Konjunktur
Rezession trifft deutsche Dienstleister hart

Die Dienstleister in Deutschland geraten immer stärker in den Strudel der Rezession. Ihre Geschäfte schrumpften zum Jahresauftakt noch deutlicher als im Dezember, wie die Marktforscher von Markit am Mittwoch mitteilten. Etwas weniger schlecht lief es für die Firmen der Branche vor allem in Frankreich und Italien.

HB BERLIN. Erneut sammelten die Firmen weniger neue Aufträge ein; die Durststrecke ist inzwischen so lang wie seit sechs Jahren nicht mehr. In der Euro-Zone versuchten die Firmen, ihr lahmendes Geschäft mit kräftigen Preissenkungen wieder in Schwung zu bringen. Der Absturz verlor hier etwas an Tempo.

Der Einkaufsmanagerindex für Deutschland sank im Januar um 1,4 Punkte auf 45,2 Zähler und damit noch etwas stärker als in einer ersten Schätzung angenommen. In der Euro-Zone fiel das Barometer mit 42,2 (Erstschätzung: 42,5) Punkten fast so schlecht aus wie im Dezember, als mit 42,1 Zählern ein Rekordtief erreicht wurde. Für den Euro-Raum insgesamt zeichne sich eine Bodenbildung ab, sagte Postbank-Experte Thilo Heidrich. Allerdings dürfe man das Niveau des Barometers nicht außer Acht lassen, das immer noch eine tiefe Rezession anzeige. Erst ab Werten von 50 Punkten signalisiert der viel beachtete Indikator ein Wachstum.

Etwas weniger schlecht lief es für die Firmen der Branche vor allem in Frankreich und Italien, wo der Index wieder etwas stieg. Schlusslicht unter den größeren Euro-Staaten war aber erneut Spanien. Hier lag der Einkaufsmanagerindex auf dem zweittiefsten Stand seit Umfragebeginn. Im Januar verloren knapp 200 000 Menschen in Spanien ihren Arbeitsplatz - so viele binnen eines Monats wie nie zuvor.
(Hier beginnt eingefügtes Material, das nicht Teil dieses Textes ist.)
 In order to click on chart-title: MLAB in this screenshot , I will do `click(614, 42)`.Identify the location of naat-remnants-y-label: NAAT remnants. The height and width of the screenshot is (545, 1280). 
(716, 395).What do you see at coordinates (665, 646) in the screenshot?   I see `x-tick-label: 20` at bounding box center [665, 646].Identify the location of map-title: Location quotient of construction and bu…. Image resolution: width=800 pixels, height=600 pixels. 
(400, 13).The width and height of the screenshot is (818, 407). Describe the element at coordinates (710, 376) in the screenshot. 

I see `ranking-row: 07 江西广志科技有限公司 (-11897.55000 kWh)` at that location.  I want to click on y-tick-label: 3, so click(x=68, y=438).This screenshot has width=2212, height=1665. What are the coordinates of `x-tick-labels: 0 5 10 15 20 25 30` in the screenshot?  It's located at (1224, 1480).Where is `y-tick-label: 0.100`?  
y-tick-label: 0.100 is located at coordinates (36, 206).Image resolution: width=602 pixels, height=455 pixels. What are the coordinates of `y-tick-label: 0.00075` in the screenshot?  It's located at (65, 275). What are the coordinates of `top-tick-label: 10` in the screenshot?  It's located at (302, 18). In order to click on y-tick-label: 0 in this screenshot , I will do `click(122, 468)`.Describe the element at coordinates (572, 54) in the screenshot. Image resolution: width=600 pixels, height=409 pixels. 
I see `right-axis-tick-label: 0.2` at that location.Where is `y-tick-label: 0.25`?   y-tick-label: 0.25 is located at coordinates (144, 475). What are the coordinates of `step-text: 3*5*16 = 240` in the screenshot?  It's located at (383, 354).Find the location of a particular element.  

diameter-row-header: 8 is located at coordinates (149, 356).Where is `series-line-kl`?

Günstigere Preise sollten nun die Kunden wieder zurückholen. Die Preise in der Euro-Zone fielen im Januar so stark wie noch nie seit Beginn der monatlichen Umfrage unter 2000 Einkaufsmanagern im Juli 1998. „Weil die Nachfrage von Privat- und Geschäftskunden nach Dienstleistungen weiter sinkt, hält eine steigende Zahl von Firmen mit Preissenkungen dagegen“, sagte Markit-Chefvolkswirt Chris Williamson. Zugute kam ihnen dabei der Rückgang der Kosten, vor allem wegen der deutlich billigeren Energie.

Den Abwärtstrend bei den Neuaufträgen konnte das aber nicht stoppen. Die Talfahrt hält nunmehr seit acht Monaten an, der jüngste Rückgang ist der zweitstärkste seit Umfragebeginn. Wegen der Rezession würden viele Kunden sparen, hieß es. Viele Firmen bauten deswegen Arbeitsplätze ab.

Auch für die Zukunft erwarten die befragten Firmen keine Besserung, sondern stellen sich auf weiter rückläufige Geschäfte ein. Allerdings war der Pessimismus in Deutschland nicht mehr ganz so groß wie noch zum Jahresende 2008, als zeitweise fast die Hälfte der Firmen ein schrumpfendes Geschäft vorhergesagt hatten - derzeit ist es gut ein Drittel. „Verbreitet wurden die Talfahrt der Weltwirtschaft, die anhaltende Finanzmarktkrise und die ausbleibenden Neuaufträge für die insgesamt miserable Stimmung verantwortlich gemacht“, schrieben die Markit-Experten.